Grand-Final Treats To Keep You On Track

By author photo Jenny Craig Team

appetiser · 09 Oct 18

Footy finals are here, and while healthy living and sport go hand in hand, watching sport for some may be an excuse to overindulge in food and drinks, which is not so good for our health.

There’s no reason why your grand final celebration food can’t be exciting, delicious and healthy all at the one time. Take a look at some of our tips for putting a healthy spin on footy finals!

Pre-game snacks

  • Air popped popcorn – hold the salt and butter!
  • Jenny Craig snacks – our range of snacks includes delicious options such as Choc Chip Bites, Cheesy Popcorn, Salted Caramel Nut Bar, Cinnamon Cookie and Light & Tangy Veggie Crisps.
  • Creamy Beetroot Dip served with veggie sticks and Jenny Craig Oregano & Thyme Crunchies
  • Platter filled with fresh fruit – bananas, berries and mandarins are all in season now and super delicious!
  • Unsalted nuts

Healthy finger food

Bring out the barbie
Barbeques are great as it’s so easy to have an array of fresh, healthy and tasty options.

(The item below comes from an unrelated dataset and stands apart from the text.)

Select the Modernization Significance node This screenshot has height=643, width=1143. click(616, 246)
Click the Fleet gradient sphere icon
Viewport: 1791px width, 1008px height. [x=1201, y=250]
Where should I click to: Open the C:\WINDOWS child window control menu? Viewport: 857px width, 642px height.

If you’re not hosting the BBQ, bring a salad to share and your own lean meat options – here are our suggestions;

  • Lean steak, chicken breast skewers, lean mince burger patties, prawns or kangaroo fillet. To really up the flavour of your meat you can check out our marinade ideas below.
  • Make up a big batch of our Crispy Coleslaw to share with friends.
  • Try a fresh new salad by combining your favourite non-starchy veggies with one of our salad dressing ideas below.

Marinade inspiration

  • Lemon juice with oregano, garlic and chilli
  • Soy sauce with garlic, ginger and 2 tsp sweet chilli sauce
  • Lime juice with coriander and chilli

Sensational salad dressing ideas

  • Lime juice, chilli, garlic and coriander
  • Balsamic vinegar with fresh flat leaf parsley
  • Lime juice with fresh mint leaves
  • White wine vinegar blended with wholegrain mustard
  • Use fat free yoghurt or buttermilk mixed with fresh herbs, lemon juice and a touch of natural sweetener (if required) to create a healthy creamy dressing

Keep your drinks in check

  • When catering for yourself and others, always provide a low kilojoule, non-alcoholic drink option. Why not serve our yummy Pomegranate Punch in a decorative jug? It’s fresh and fruity and the perfect option for spring.
  • If you’re a beer drinker, go for mid strength, or why not try a shandy (½ beer, ½ soda water). If you prefer full-strength beer, have a glass of water in-between every drink.
  • If wine is your preference, try wine spritzers (½ wine, ½ soda water). There are also some great low-alcohol wines available now. Regardless of what you’re drinking, it’s always a good idea to have a glass of water (still or sparking) between drinks.
  • Or if you are drinking mixed drinks, be sure to mix the drink yourself to control the amount of alcohol and choose soda water with a splash of fresh lemon and/or lime juice (i.e. avoid soft drinks and other sweet mixers like cordial).
  • Regardless of what you drink, make sure you pace yourself. Set yourself a limit for the day and stick to it. Sit on drinks and don’t try to keep up with others.

Join the action!

  • Half time is the perfect opportunity to get up and stretch your legs, or better still get outside and have a kick of the footy yourself!
  • And don’t forget, special events should be enjoyed. With a few helpful tips and strategies, an indulgence can be enjoyed every so often without affecting your weight loss success.